• _PAGE EXCERPT_:
----

Skip to main content

Blaine Lilly Part of Team That Prototypes New Child-Resistant Spray Bottle

Posted: 

Mechanical and Aerospace Engineering Professor Blaine Lilly is part of a team of researchers from The Research Institute at Nationwide Children’s Hospital and The Ohio State University who have developed a prototype for child-resistant spray bottles for household cleaning products. If produced, the prototype would provide an alternative to current, more harmful child-resistant spray bottles while still meeting U.S. Consumer Product Safety commission standards for child resistance.

To develop concepts and design a child-resistant spray bottle, Dr. Lara McKenzie’s research group at Nationwide Children’s hospital partnered with Ohio State Professors Carolina Gill, MS, BSID, and Scott Shim, MA, BFA, from the Department of Design and Professor Blaine Lilly, PhD, from the Department of Mechanical and Aerospace Engineering. Together, they developed a distinct method for making spray bottles essentially unusable by children younger than six years of age.

“The two-stage trigger mechanism design restricts the ability of young children to trigger spray bottles because they lack the development capability to perform the correct operational sequence and because their hand size and strength are not sufficient to activate the mechanism,” said Dr. Lilly. “The spray mechanism is designed to be extremely challenging for young children to operate, yet will allow adults comfortable use.”

----

• _WHAT YOU ARE ASKED TO DO_:
Please reproduce the article on the child-resistant spray bottle in full, word for word. The items have no connection to the article on the child-resistant spray bottle.

(Source data)
----

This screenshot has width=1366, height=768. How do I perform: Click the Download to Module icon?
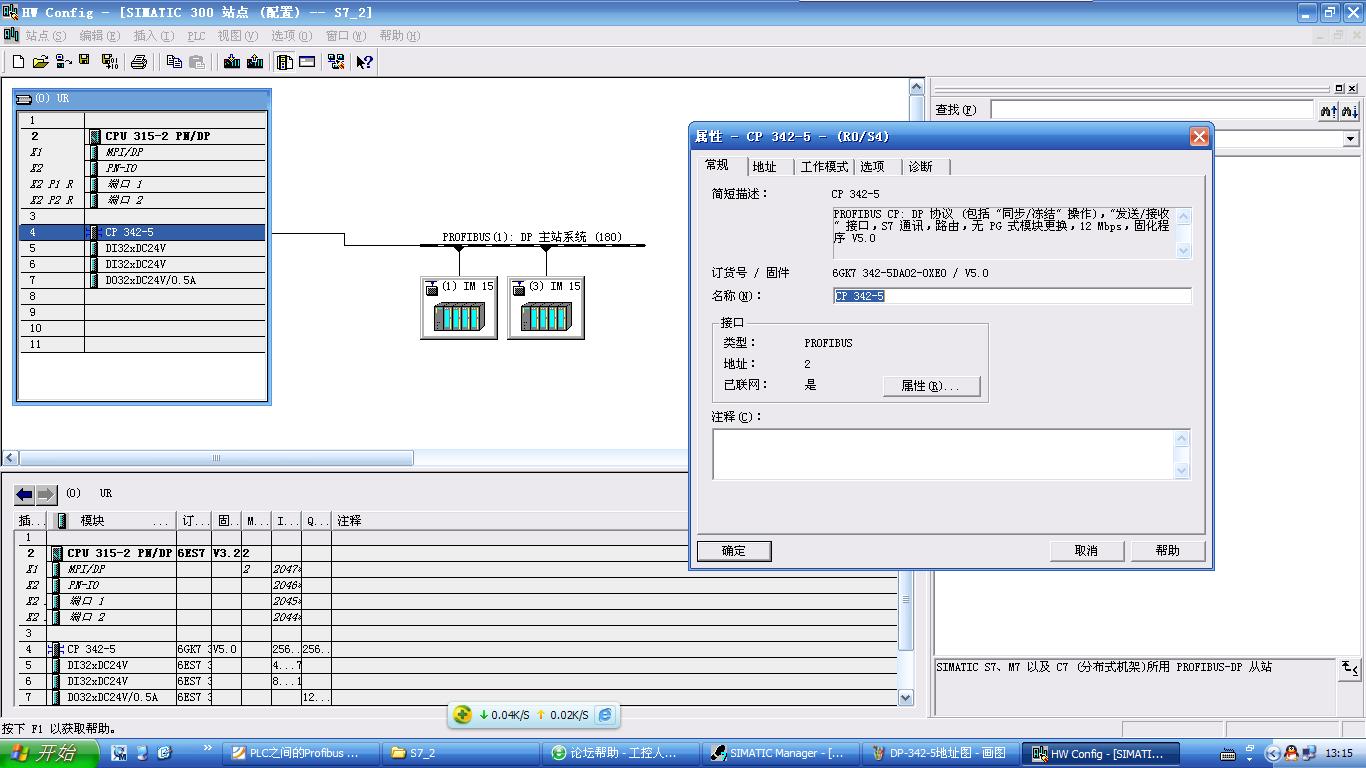pos(232,62)
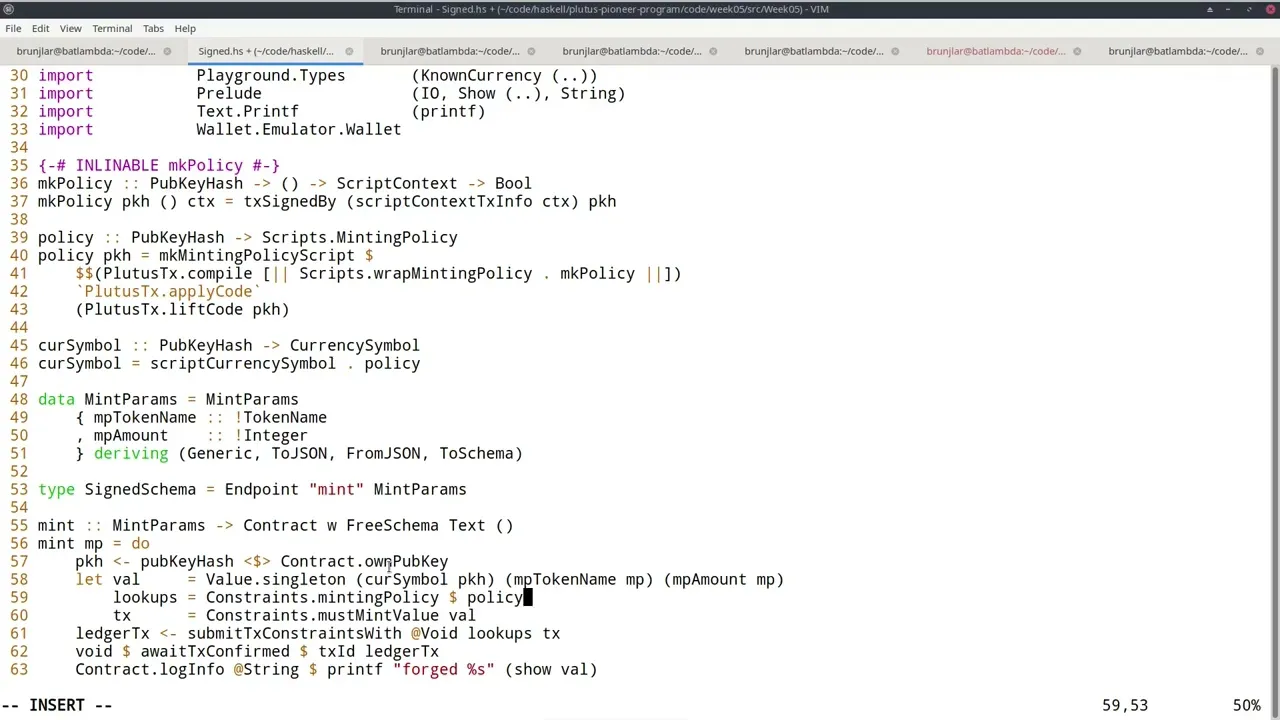Viewport: 1280px width, 720px height.
Task: Switch to the red-highlighted brunjlar tab
Action: tap(993, 51)

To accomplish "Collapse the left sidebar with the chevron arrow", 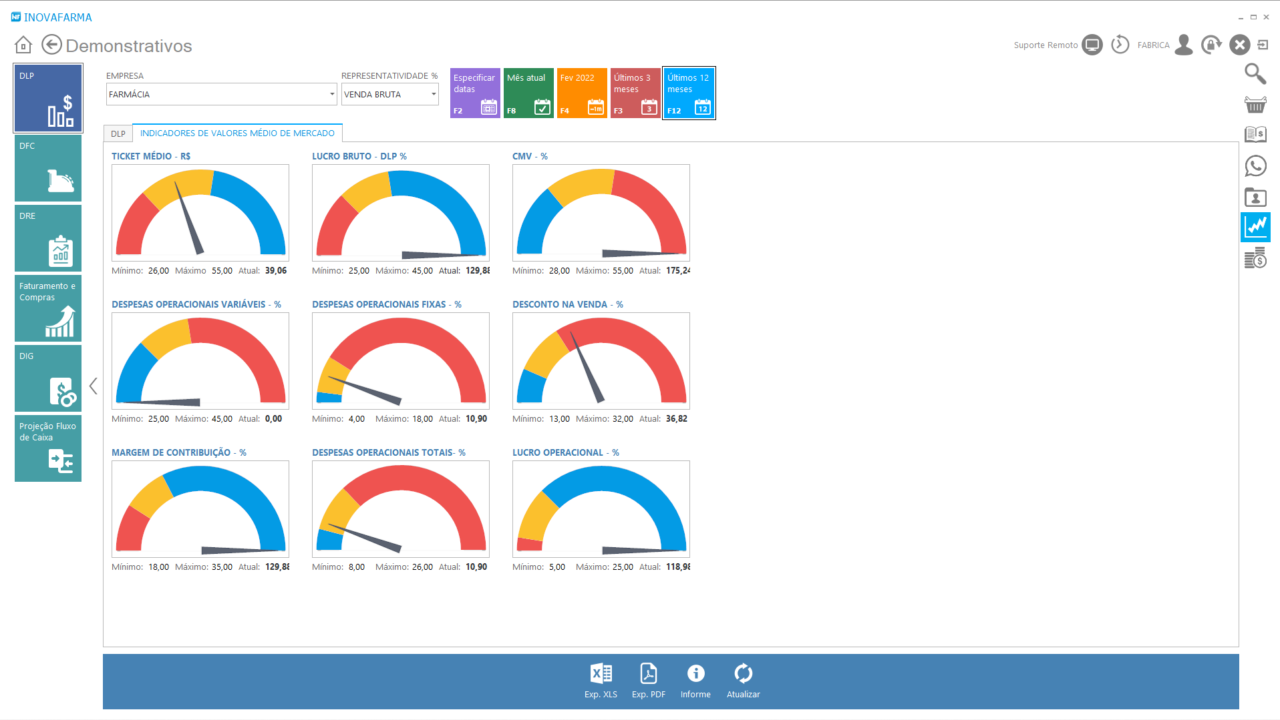I will click(93, 386).
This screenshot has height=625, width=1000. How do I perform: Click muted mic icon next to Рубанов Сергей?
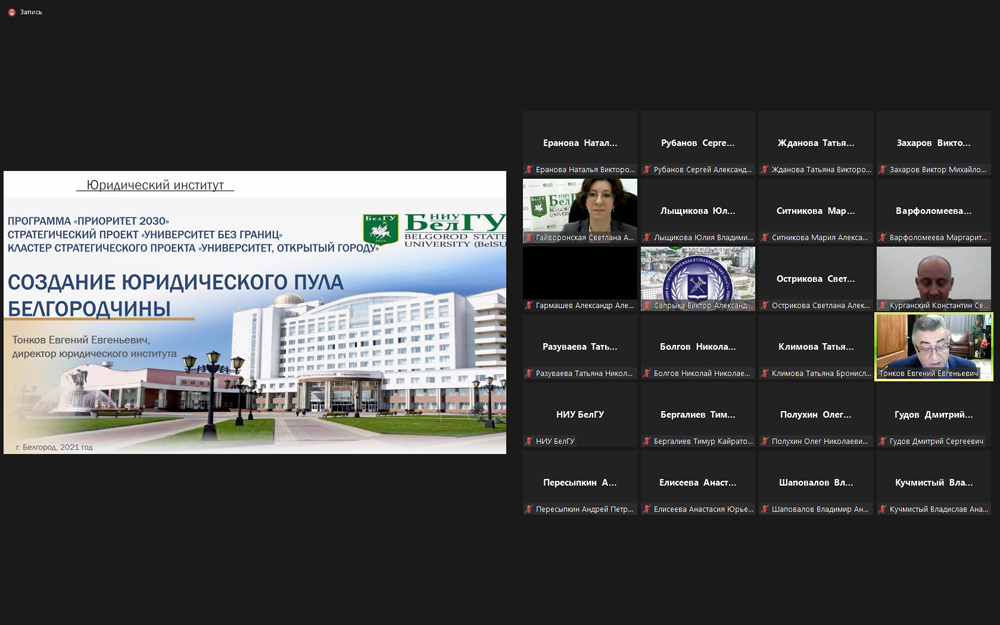point(647,170)
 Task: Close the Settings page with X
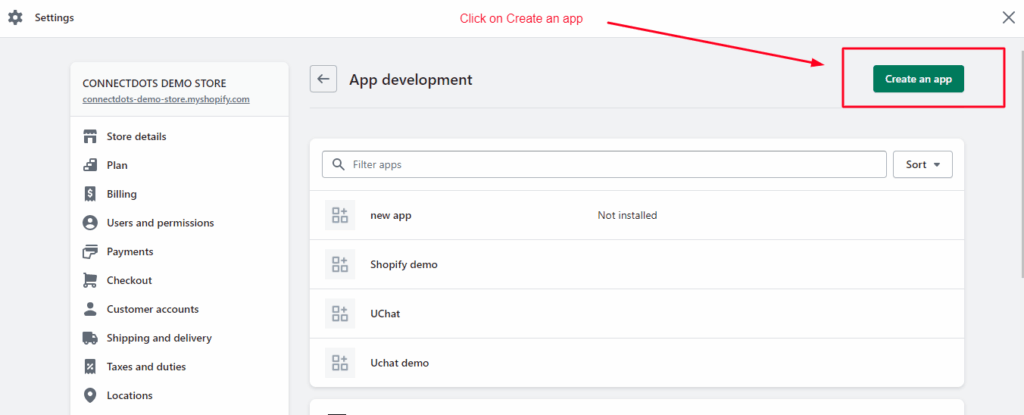[x=1008, y=17]
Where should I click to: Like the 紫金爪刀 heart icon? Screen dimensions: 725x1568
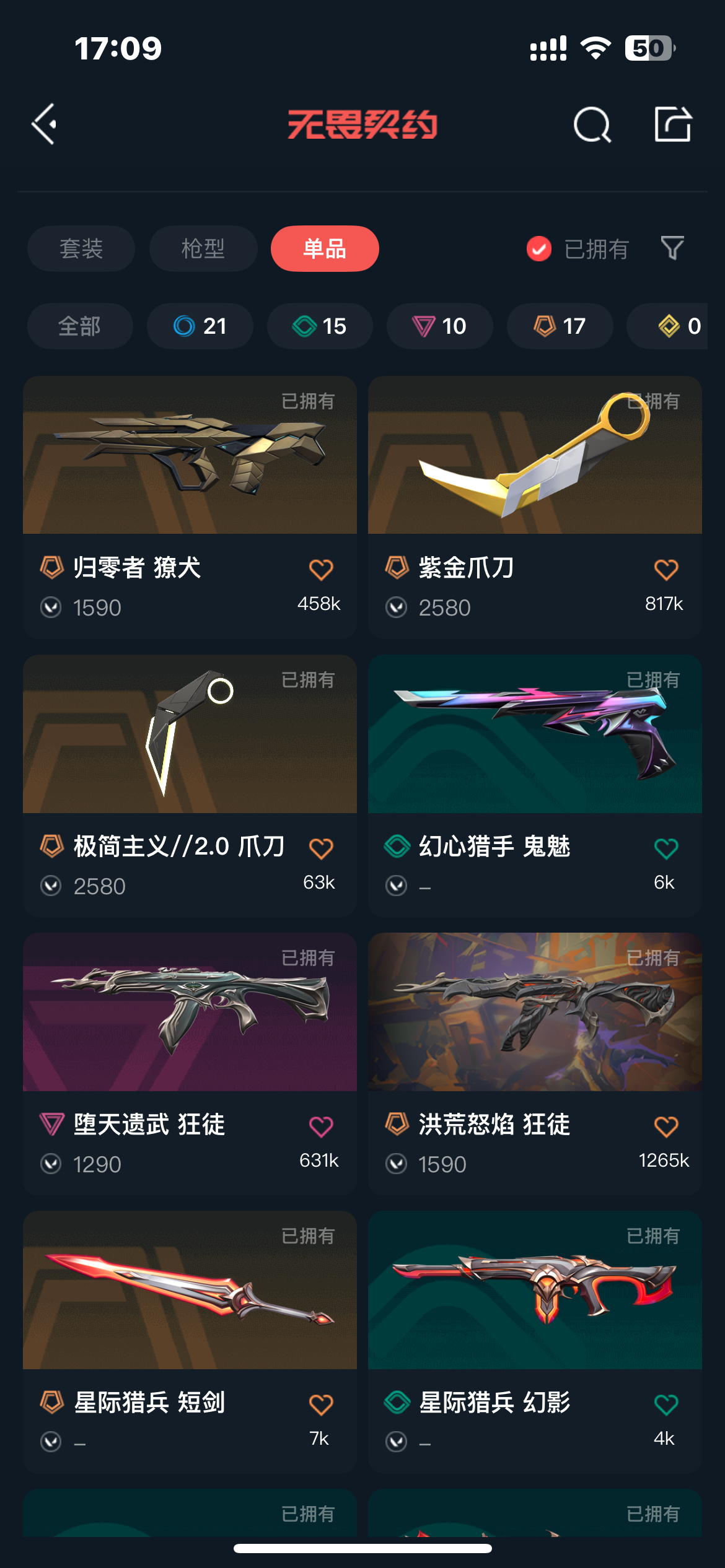pos(666,569)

----

• _SOLUTION_:
Skip to main content

Blaine Lilly Part of Team That Prototypes New Child-Resistant Spray Bottle

Posted: 

Mechanical and Aerospace Engineering Professor Blaine Lilly is part of a team of researchers from The Research Institute at Nationwide Children’s Hospital and The Ohio State University who have developed a prototype for child-resistant spray bottles for household cleaning products. If produced, the prototype would provide an alternative to current, more harmful child-resistant spray bottles while still meeting U.S. Consumer Product Safety commission standards for child resistance.

To develop concepts and design a child-resistant spray bottle, Dr. Lara McKenzie’s research group at Nationwide Children’s hospital partnered with Ohio State Professors Carolina Gill, MS, BSID, and Scott Shim, MA, BFA, from the Department of Design and Professor Blaine Lilly, PhD, from the Department of Mechanical and Aerospace Engineering. Together, they developed a distinct method for making spray bottles essentially unusable by children younger than six years of age.

“The two-stage trigger mechanism design restricts the ability of young children to trigger spray bottles because they lack the development capability to perform the correct operational sequence and because their hand size and strength are not sufficient to activate the mechanism,” said Dr. Lilly. “The spray mechanism is designed to be extremely challenging for young children to operate, yet will allow adults comfortable use.”